In the 1980s we witnessed the California Condor (a type of vulture) become nearly extinct, with there being just over 20 individuals left across the entire planet. Although controversial at the time, these birds were brought into human-managed breeding programs, and today there are well over 400 California Condors, over half of which have been released back to the wild.

The past two decades has also seen vulture populations in Asia and Africa decline, and for some species they are now listed as critically endangered. The main cause for these declines is from human activities, primarily poisoning. Taronga is part-funding research in Tanzania to investigate the distributions of White-backed Vultures. It is hoped that this information will prove valuable, and provide insights into their movement patterns. If we know this, we can make informed choices as to how we can best create a stronghold for these species, and hopefully, save them from extinction. White-backed Vultures are the focus as they are a larger species of vulture; knowing their movements will also assist other species of vultures.

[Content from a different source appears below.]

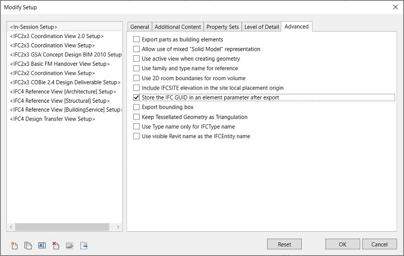Viewport: 404px width, 256px height.
Task: Close the Modify Setup dialog
Action: [x=396, y=7]
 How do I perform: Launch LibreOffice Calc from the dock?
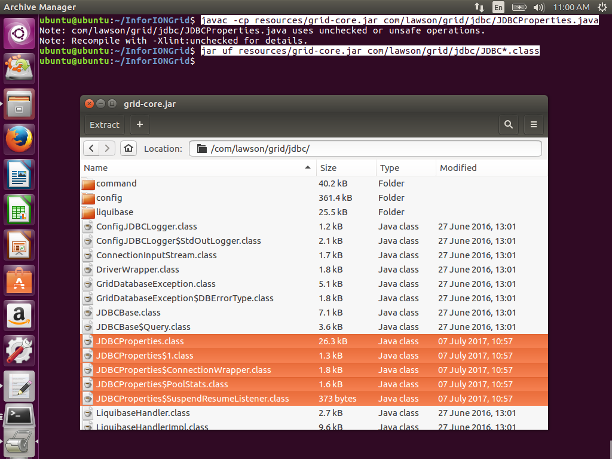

Having California Condor populations bounce back is proof that awareness and taking action can make a positive difference in the lives of these birds. Taronga has also helped support vulture conservation by sending our youngest Andean Condor, Zuleta, to a breeding program in the United States earlier this year. Knowing the huge impact they have on us, we need to, where we can, support them. We can also learn from the plight of vultures and take measures to protect wildlife in our own backyards. Even simple actions like contacting wildlife carers when you find injured wildlife goes a long way.

This weekend we are celebrating all things vulture, and will be doing vulture talks at 1:45pm on Saturday and Sunday, in addition to both QBE Free Flight Bird presentations at 12pm and 3pm. Taronga believes in a future for vultures, and we hope you do too.